Instagram Scraping in 2022

Posted by Vlad Mishkin | February 5, 2023

FAQ (Updated in October 2022)

(or render HTML pages instead of JSON)

After the recent update, you need to pass an additional __d=1 parameter:

https://www.instagram.com/nike/?__a=1&__d=1

Also see the examples below.

Via our API, you need to use proxy=residential parameter (to use residential proxies) and js=false (to use cheaper requests without JS rendering).

Instagram detects datacenter IPs and requires login for them. It will also require login after a few calls from the same IP.

To get around it, you can use our API with proxy=residential parameter and we will rotate the IP on every request to avoid blocks.

Why window._sharedData is not available anymore on HTML pages?

Instagram has updated their HTML pages and got rid of that data. You can get the same data using ?__a=1 links.

Why Instagram scraping is difficult

Making an Instagram scraper used to be easy and straight-forward. There was a powerful and easy-to-use API, and you could just load an URL like https://www.instagram.com/nike/?__a=1 and get all the data. The URL method still works, but there are a few caveats explained below.

Over the recent years, Instagram has made a lot of changes to their site to make scraping harder.

Here are some of those changes:

  • Their old API was shut down. The new one is very restrictive and linked with Facebook API.
  • Authentication is required to access their site from datacenter IPs
  • Authentication is required after a few visits from residential IPs

You can see a history of these changes by reading these StackOverflow questions and answers:

Working ways to do it

All the current ways of accessing Instagram data revolve around using ?__a=1 and using their internal GraphQL API.
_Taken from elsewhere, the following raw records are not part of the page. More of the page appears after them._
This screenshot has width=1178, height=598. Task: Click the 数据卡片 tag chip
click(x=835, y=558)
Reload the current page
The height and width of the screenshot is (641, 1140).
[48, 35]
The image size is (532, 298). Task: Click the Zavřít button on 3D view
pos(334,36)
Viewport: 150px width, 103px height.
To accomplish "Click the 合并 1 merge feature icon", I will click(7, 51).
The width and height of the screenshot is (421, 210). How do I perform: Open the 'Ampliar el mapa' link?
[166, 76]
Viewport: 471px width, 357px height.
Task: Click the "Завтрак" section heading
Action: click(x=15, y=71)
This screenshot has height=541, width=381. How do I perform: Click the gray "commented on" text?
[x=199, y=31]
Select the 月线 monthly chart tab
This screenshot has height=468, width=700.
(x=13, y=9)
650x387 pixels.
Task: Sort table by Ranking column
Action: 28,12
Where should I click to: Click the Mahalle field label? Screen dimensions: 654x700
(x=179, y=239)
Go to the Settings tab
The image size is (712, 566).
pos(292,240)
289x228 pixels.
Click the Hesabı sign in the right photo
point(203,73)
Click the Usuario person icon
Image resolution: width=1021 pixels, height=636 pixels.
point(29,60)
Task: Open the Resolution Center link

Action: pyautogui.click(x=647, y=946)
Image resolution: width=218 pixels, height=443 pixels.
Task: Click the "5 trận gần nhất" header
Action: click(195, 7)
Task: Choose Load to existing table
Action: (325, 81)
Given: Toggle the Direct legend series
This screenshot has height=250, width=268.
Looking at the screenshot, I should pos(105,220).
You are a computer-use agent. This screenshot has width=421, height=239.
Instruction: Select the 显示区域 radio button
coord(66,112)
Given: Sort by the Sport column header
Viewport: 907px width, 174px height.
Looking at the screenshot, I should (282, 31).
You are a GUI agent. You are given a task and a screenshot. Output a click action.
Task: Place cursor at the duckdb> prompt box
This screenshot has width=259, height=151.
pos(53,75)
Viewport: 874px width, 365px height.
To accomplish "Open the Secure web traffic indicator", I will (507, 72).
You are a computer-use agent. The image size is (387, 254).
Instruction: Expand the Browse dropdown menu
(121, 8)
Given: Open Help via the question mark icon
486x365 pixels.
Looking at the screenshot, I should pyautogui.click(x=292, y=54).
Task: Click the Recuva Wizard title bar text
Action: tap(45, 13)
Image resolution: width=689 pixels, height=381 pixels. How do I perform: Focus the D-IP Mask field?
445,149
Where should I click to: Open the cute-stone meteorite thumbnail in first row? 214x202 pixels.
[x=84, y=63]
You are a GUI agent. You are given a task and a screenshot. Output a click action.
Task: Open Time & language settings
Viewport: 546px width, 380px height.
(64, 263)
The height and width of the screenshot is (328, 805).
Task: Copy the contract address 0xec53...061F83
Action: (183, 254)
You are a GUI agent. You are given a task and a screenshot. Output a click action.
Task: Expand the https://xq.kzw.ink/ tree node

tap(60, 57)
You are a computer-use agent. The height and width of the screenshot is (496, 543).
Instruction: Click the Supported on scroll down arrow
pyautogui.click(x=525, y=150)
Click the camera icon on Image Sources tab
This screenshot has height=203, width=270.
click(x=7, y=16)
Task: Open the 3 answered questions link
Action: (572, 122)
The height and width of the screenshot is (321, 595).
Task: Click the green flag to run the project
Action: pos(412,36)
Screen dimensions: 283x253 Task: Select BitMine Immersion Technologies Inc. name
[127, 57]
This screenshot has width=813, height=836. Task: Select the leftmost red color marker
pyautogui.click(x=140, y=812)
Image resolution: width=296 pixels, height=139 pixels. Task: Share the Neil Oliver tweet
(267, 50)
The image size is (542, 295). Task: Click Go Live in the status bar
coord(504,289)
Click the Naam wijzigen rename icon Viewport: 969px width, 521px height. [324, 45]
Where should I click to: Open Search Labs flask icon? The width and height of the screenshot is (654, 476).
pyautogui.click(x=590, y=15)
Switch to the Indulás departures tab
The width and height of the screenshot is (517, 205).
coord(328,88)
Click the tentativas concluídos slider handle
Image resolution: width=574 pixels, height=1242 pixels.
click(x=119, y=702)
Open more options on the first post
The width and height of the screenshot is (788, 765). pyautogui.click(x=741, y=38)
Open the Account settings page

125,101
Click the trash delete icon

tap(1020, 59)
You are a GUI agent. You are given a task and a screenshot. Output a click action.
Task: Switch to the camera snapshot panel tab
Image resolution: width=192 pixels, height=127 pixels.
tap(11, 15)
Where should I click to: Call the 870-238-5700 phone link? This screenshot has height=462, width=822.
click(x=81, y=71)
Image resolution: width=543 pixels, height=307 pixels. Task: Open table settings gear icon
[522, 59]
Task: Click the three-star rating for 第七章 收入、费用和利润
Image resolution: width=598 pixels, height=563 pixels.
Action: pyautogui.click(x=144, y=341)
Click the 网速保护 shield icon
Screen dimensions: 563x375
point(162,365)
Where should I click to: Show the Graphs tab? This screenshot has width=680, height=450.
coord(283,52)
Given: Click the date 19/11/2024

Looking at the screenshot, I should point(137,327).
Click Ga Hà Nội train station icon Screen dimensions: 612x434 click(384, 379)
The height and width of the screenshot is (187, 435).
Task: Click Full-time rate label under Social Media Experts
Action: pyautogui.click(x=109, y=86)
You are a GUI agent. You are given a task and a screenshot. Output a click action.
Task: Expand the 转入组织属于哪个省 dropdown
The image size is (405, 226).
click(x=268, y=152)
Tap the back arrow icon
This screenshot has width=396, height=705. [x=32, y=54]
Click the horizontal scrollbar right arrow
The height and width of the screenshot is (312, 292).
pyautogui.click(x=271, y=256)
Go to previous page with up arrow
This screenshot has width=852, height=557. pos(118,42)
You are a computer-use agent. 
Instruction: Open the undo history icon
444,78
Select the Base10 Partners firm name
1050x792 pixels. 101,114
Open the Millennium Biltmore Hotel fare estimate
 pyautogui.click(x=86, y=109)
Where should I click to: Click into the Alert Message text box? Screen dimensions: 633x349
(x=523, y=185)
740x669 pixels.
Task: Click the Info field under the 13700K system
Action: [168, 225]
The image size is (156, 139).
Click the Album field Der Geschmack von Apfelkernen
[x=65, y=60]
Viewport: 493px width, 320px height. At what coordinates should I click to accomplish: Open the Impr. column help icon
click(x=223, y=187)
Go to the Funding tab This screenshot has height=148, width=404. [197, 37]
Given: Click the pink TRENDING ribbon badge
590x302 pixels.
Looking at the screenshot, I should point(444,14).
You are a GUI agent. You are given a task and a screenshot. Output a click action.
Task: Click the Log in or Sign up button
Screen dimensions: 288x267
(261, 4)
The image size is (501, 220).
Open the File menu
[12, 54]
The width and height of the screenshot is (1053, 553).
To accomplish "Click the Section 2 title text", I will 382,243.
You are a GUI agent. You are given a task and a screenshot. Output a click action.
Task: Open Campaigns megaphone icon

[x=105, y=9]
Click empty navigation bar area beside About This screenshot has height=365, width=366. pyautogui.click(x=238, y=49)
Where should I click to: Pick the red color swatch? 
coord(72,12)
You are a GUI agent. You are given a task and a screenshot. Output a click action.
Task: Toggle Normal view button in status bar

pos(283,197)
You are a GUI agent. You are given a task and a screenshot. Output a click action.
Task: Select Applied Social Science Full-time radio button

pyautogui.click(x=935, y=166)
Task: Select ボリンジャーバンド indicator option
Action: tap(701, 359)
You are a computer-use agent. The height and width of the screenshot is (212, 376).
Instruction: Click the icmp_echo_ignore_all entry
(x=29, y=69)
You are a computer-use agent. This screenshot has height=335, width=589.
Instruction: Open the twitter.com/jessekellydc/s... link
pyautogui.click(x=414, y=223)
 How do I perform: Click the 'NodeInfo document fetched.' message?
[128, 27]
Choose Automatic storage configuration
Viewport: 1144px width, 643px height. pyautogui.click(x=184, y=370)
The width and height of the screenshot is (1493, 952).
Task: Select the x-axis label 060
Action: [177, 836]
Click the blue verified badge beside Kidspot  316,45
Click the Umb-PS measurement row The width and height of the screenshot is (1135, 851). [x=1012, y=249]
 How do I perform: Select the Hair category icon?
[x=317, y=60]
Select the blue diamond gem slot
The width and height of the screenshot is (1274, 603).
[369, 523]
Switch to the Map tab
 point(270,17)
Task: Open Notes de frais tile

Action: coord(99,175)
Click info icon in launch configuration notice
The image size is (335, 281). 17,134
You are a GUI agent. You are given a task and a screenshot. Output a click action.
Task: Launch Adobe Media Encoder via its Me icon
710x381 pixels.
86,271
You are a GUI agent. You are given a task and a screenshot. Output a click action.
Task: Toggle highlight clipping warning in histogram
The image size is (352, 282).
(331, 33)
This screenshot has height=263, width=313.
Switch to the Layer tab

Here are some of open-source projects doing it:

Another way to do it is to use a sessionid token cookie while doing your requests, but such method violates Instagram TOS and will get your account banned.

How to do it on WebScraping.AI

To scrape Instagram data you need to use proxy=residential parameter on your request. We rotate proxies on every requests so Instagram won't recognise your request as a bot and won't require auth. The only downside of using residential proxies is the price: datacenter proxies are much cheaper.

An example of such request to get the account data (click the play button to execute it):

Account posts scraper

Let's use Scrapy to scrape all Instagram posts from a user account.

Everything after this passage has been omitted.